Two possible surgical complications in liver transplant patients are biliary obstruction or leakage and hepatic artery thrombosis. Biliary obstruction follows 3 typical presentations. The most common is intermittent episodes of fever and fluctuating liver function tests. The second is a gradual worsening of liver function tests without symptoms. Third, obstruction may present as acute bacterial cholangitis with fever, chills, abdominal pain, jaundice, and bacteremia. It can be difficult to distinguish clinically from rejection, hepatic artery thrombosis, CMV infection, or a recurrence of a preexisting disease, especially hepatitis.
If a biliary complication is suspected, all patients should have a complete blood count; serum chemistry levels; liver function tests; basic coagulation studies; and lipase levels; cultures of blood, urine, bile, and ascites, if present; chest radiograph; and abdominal ultrasound. Ultrasound looks for the presence of fluid collections, screens for the presence of thrombosis of the hepatic artery or portal vein, and identifies any dilatation of the biliary tree. Alternatively, abdominal computed tomography can be used.

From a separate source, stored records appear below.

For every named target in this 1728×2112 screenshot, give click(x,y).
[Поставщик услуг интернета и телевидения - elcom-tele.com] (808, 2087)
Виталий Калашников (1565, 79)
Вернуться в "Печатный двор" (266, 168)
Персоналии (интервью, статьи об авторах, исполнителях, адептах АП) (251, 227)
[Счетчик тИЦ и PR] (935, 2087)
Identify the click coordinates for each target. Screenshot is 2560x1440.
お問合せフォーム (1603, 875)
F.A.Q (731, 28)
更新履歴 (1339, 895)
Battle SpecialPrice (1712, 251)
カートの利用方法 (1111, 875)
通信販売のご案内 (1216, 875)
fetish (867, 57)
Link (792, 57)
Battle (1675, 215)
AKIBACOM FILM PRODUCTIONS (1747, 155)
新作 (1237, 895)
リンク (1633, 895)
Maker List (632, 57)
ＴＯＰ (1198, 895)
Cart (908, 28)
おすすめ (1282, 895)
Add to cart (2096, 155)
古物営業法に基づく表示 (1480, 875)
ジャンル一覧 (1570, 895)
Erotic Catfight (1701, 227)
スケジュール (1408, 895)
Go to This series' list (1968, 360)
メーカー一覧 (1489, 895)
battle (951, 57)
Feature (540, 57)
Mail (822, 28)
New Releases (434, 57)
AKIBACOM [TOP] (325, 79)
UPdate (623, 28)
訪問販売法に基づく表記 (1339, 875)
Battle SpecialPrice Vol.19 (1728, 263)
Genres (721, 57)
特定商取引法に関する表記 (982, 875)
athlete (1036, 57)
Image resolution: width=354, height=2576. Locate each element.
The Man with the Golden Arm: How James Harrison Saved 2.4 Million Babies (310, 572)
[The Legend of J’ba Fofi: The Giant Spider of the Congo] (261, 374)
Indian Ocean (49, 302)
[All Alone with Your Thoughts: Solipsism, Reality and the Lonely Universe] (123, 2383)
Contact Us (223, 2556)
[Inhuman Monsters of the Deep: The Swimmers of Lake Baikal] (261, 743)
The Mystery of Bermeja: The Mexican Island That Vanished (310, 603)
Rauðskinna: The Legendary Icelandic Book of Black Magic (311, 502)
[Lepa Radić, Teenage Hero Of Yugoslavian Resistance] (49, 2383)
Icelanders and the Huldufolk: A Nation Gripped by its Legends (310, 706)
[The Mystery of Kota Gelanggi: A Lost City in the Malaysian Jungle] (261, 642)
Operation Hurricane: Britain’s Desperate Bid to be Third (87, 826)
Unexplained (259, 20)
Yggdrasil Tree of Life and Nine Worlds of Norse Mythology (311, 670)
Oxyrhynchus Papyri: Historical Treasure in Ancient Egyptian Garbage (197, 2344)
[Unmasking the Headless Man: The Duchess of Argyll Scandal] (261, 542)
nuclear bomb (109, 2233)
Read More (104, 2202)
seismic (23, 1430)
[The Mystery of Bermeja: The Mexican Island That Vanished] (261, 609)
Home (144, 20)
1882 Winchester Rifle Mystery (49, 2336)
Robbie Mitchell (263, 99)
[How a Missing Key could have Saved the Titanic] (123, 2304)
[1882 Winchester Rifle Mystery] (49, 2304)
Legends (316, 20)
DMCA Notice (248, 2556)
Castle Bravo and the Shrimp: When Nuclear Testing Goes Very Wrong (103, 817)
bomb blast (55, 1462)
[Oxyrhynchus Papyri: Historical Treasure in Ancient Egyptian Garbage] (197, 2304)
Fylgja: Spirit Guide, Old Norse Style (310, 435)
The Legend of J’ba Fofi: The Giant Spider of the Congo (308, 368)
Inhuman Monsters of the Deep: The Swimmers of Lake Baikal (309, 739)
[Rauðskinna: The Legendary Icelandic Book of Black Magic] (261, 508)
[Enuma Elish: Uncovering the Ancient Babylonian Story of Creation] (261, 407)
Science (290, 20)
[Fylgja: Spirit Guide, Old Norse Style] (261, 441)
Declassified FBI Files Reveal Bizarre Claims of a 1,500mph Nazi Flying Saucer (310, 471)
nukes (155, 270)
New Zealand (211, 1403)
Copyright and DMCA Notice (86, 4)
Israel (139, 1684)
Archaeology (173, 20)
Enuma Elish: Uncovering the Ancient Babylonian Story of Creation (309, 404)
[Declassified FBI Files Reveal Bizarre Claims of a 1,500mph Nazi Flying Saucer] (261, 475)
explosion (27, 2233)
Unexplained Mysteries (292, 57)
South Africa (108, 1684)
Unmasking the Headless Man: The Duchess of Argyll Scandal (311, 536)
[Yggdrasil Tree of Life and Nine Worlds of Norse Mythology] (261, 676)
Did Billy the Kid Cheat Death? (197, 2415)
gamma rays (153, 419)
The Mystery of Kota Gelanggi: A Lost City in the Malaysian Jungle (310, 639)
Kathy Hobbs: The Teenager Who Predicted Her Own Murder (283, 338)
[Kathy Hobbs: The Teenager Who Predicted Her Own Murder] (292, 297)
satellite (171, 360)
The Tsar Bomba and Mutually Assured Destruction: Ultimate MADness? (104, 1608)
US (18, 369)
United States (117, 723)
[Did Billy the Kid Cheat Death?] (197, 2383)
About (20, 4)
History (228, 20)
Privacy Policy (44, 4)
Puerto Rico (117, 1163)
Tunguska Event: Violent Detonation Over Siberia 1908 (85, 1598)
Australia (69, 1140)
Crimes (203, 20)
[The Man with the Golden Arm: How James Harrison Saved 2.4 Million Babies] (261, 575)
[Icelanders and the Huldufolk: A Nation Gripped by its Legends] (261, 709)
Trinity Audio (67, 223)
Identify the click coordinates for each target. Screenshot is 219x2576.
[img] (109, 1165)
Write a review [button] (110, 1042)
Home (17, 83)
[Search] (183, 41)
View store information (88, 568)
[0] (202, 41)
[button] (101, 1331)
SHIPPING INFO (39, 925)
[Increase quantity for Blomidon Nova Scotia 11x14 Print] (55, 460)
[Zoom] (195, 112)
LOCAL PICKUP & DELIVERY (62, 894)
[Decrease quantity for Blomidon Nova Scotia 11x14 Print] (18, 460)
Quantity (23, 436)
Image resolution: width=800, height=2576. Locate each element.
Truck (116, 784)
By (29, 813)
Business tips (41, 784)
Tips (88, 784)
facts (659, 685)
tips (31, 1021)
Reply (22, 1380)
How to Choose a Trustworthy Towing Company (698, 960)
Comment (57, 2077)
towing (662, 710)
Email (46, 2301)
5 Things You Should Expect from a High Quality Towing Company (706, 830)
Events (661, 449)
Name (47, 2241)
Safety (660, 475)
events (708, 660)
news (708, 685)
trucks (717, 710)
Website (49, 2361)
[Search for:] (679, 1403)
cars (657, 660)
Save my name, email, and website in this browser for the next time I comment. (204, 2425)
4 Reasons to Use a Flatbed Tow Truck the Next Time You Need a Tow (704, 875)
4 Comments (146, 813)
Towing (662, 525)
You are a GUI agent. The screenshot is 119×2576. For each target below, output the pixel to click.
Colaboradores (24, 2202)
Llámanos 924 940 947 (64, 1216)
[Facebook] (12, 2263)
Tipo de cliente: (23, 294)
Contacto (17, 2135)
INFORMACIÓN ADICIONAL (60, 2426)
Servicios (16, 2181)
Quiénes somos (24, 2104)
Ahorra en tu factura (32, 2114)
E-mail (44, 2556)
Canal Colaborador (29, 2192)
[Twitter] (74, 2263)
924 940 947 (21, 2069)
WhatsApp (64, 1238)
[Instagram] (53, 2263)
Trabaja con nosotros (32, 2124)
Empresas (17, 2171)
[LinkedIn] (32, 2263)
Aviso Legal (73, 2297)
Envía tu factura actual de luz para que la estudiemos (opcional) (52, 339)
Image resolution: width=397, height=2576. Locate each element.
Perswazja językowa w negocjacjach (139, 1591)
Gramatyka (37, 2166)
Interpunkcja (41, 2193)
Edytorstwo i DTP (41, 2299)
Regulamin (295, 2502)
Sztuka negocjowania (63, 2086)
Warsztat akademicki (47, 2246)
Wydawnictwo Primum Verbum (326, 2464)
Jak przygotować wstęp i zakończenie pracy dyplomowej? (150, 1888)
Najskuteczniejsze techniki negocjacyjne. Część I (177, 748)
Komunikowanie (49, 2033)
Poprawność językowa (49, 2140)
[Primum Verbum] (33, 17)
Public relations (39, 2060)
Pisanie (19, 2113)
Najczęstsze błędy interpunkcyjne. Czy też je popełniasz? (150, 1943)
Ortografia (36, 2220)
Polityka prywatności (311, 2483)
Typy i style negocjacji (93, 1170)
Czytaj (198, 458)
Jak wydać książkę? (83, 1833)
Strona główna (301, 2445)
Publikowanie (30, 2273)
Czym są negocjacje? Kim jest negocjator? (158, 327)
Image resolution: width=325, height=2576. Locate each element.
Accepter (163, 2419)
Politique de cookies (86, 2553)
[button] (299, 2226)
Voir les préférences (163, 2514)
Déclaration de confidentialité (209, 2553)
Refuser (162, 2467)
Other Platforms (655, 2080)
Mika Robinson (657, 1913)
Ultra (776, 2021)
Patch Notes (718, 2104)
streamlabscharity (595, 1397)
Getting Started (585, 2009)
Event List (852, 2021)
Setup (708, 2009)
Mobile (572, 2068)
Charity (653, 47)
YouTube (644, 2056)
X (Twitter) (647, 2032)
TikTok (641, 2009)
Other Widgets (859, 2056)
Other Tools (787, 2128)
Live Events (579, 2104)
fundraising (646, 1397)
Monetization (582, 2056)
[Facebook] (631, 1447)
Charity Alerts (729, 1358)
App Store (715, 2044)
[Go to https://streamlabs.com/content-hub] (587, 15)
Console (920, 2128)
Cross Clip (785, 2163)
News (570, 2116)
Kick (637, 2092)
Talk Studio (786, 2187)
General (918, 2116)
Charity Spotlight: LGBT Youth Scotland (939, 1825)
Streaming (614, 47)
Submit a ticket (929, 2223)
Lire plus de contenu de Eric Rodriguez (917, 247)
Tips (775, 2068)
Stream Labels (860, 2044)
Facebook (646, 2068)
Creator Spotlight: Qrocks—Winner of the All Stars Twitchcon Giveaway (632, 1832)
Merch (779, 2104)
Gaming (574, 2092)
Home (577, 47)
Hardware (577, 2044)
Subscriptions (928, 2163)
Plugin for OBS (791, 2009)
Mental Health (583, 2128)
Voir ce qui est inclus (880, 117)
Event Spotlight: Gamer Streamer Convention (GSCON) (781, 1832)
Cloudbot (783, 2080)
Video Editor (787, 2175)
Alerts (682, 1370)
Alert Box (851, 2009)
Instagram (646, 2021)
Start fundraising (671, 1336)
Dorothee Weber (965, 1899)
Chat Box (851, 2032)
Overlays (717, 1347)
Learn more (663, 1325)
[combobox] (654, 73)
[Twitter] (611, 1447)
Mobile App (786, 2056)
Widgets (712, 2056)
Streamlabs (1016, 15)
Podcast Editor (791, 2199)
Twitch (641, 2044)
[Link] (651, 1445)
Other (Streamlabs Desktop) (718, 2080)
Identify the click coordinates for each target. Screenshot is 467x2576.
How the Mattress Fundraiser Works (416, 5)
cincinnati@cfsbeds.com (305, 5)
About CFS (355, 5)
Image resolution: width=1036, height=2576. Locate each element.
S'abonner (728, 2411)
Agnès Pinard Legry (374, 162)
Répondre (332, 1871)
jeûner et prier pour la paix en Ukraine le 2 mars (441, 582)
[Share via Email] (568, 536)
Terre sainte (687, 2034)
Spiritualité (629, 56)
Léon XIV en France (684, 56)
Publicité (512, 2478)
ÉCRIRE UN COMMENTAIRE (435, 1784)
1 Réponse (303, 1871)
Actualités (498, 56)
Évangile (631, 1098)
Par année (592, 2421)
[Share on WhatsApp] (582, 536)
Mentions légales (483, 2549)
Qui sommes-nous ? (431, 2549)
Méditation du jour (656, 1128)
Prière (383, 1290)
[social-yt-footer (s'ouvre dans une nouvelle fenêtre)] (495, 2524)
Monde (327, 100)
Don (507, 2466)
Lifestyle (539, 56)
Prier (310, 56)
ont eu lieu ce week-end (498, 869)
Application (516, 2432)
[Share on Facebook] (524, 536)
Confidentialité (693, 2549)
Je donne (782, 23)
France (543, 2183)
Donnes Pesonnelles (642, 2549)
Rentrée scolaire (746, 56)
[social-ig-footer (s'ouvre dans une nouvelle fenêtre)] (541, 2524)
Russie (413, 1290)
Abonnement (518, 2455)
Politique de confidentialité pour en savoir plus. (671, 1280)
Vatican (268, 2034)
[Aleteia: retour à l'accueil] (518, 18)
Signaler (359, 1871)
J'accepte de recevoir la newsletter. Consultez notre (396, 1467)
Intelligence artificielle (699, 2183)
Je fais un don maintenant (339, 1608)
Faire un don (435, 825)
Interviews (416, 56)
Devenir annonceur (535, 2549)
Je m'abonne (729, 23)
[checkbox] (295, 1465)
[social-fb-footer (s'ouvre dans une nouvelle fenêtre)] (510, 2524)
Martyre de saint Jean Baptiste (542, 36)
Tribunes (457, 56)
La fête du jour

Biliary leakage is associated with 50% mortality. It occurs most frequently in the third or fourth postoperative week. The high mortality may be related to a high incidence of concomitant hepatic artery thrombosis, infection of leaked bile, or difficult bile repair when the tissue is inflamed. Patients most often have peritoneal signs and fever, but these signs may be masked by concomitant use of steroids and immunosuppressive agents. Presentation is signaled by elevated prothrombin time and transaminase levels and little or no bile production, but this complication also may present as acute graft failure, liver abscess, unexplained sepsis, or a biliary tract problem (leak, obstruction, abscess, or breakdown of the anastomosis).